Exercise: Your job is to print, exactly, the lines in the data below from the line with "You are a computer-use" through the line with "Given: Click the white feet model in viewport", both included, and to omit any picture.

Record excerpts:

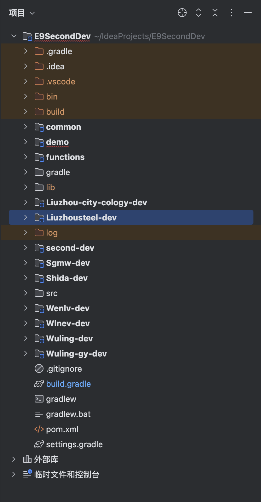This screenshot has width=261, height=502.
Task: Click the Collapse All icon in header
Action: pyautogui.click(x=215, y=13)
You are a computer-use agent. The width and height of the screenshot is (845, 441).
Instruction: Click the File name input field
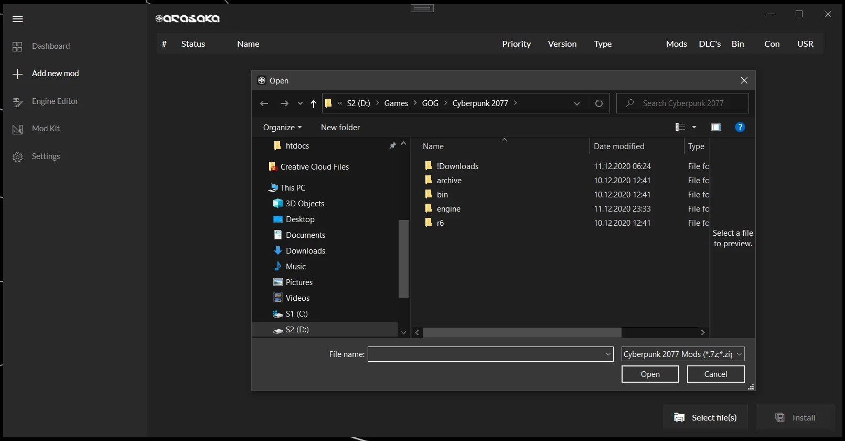coord(486,354)
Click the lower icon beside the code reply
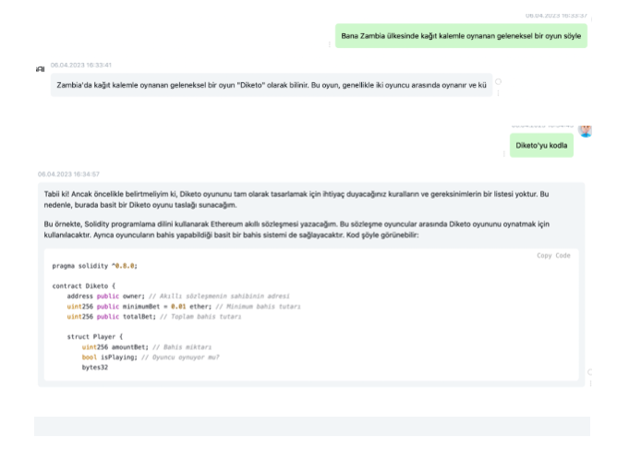This screenshot has width=617, height=449. point(590,382)
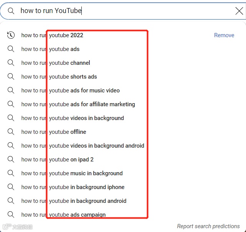Select suggestion "how to run youtube 2022"

click(66, 35)
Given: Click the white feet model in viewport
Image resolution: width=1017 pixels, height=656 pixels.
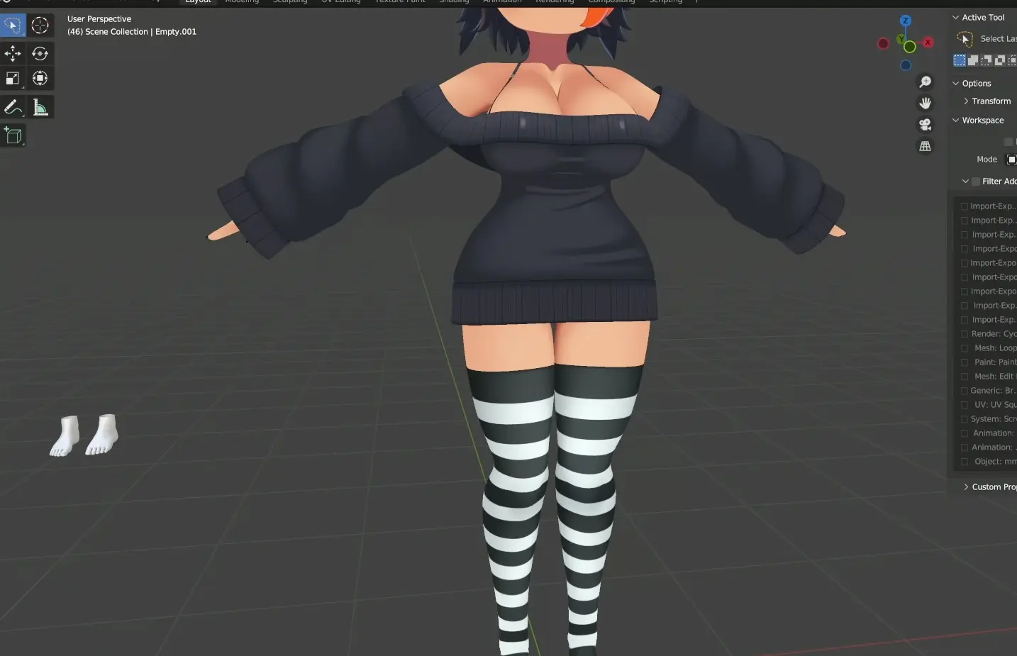Looking at the screenshot, I should point(84,435).
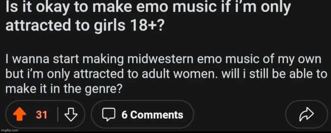Remove your upvote using the orange arrow
Screen dimensions: 331x133
pos(19,115)
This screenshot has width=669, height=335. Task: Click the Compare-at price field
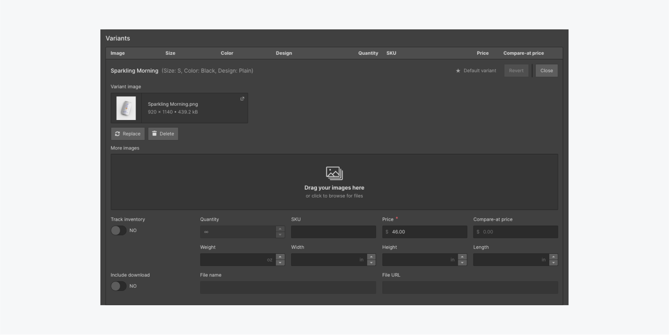pos(515,232)
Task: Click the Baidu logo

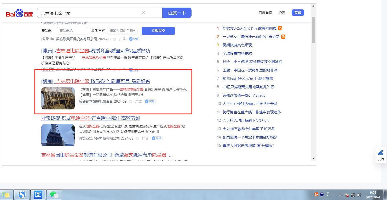Action: click(20, 13)
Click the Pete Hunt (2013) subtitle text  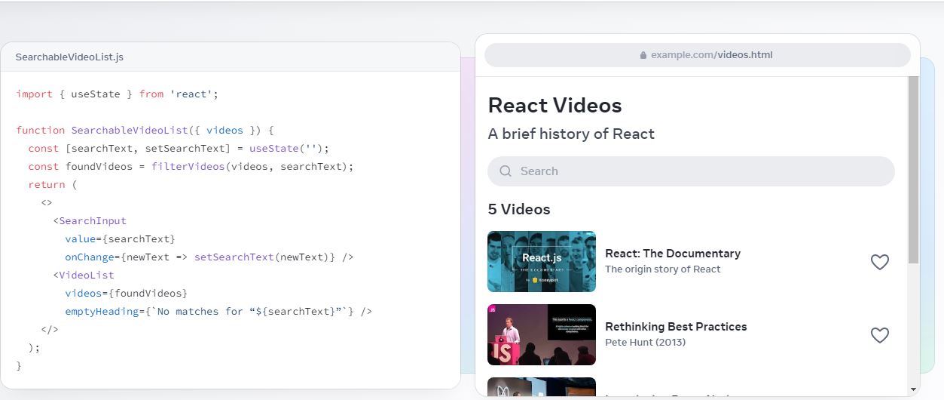click(x=645, y=343)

Answer for the task:
You are a computer-use agent. The width and height of the screenshot is (845, 441).
Instruction: Click the File name input field
coord(486,354)
Click the lower icon beside the code reply
This screenshot has width=617, height=449. point(590,382)
Select suggestion "how to run youtube 2022"

click(66, 35)
Given: Click the white feet model in viewport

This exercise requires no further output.